October 1973

Limitations of Measuring Blood Volume With Iodinated I 125 Serum Albumin

Author Affiliations

Chelsea, Mass

From the Naval Blood Research Laboratory, Chelsea, Mass. Dr. Cooper is now with Tufts University School of Medicine, Boston.

Arch Intern Med. 1973;132(4):534-538. doi:10.1001/archinte.1973.03650100052010

Blood volume studies were performed in 18 healthy men and 564 male patients with a variety of clinical diagnoses. Although the plasma volume measurements obtained with iodinated I 125 serum albumin were accurate in patients with erythrocytosis and in healthy patients, this method overestimated the plasma volume in patients with traumatic injuries, carcinoma, cardiopulmonary disorders, and miscellaneous diagnoses.
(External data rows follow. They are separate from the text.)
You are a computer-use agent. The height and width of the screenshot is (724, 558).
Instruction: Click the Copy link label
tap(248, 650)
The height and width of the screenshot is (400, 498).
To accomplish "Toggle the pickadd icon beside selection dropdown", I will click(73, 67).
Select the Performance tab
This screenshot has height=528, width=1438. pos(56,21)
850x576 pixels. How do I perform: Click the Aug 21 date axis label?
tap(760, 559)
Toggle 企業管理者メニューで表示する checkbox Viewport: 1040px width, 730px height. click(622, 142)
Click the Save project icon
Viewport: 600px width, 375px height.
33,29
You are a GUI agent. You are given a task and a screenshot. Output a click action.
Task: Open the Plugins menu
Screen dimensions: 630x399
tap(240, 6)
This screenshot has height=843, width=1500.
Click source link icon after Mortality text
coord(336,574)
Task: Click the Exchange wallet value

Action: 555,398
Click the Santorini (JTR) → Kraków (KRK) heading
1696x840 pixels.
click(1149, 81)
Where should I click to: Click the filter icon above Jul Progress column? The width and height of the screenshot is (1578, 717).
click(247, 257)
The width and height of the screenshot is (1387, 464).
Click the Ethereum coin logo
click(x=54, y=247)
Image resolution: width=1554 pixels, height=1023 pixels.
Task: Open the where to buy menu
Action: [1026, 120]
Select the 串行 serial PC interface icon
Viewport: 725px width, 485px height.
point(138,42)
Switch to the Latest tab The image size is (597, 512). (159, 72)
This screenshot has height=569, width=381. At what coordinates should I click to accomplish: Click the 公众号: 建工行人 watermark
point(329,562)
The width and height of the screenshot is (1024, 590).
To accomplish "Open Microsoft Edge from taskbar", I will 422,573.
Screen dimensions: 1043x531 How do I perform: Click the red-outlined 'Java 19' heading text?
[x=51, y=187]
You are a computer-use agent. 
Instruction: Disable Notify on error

However, in 47 patients with traumatic injuries, carcinoma, and miscellaneous diagnoses, cold agglutinin labeled with radioactive iodine (125I) gave an accurate measurement of plasma volume. These data demonstrate the limitations of the iodinated albumin molecule in measuring plasma volume and in indirectly estimating red blood cell (RBC) volume from the total body hematocrit value and the plasma volume as determined with iodinated I 125 serum albumin. The best method was by determining red blood cell volume with radioactive chromium (51Cr)-labeled RBC, and estimating plasma volume.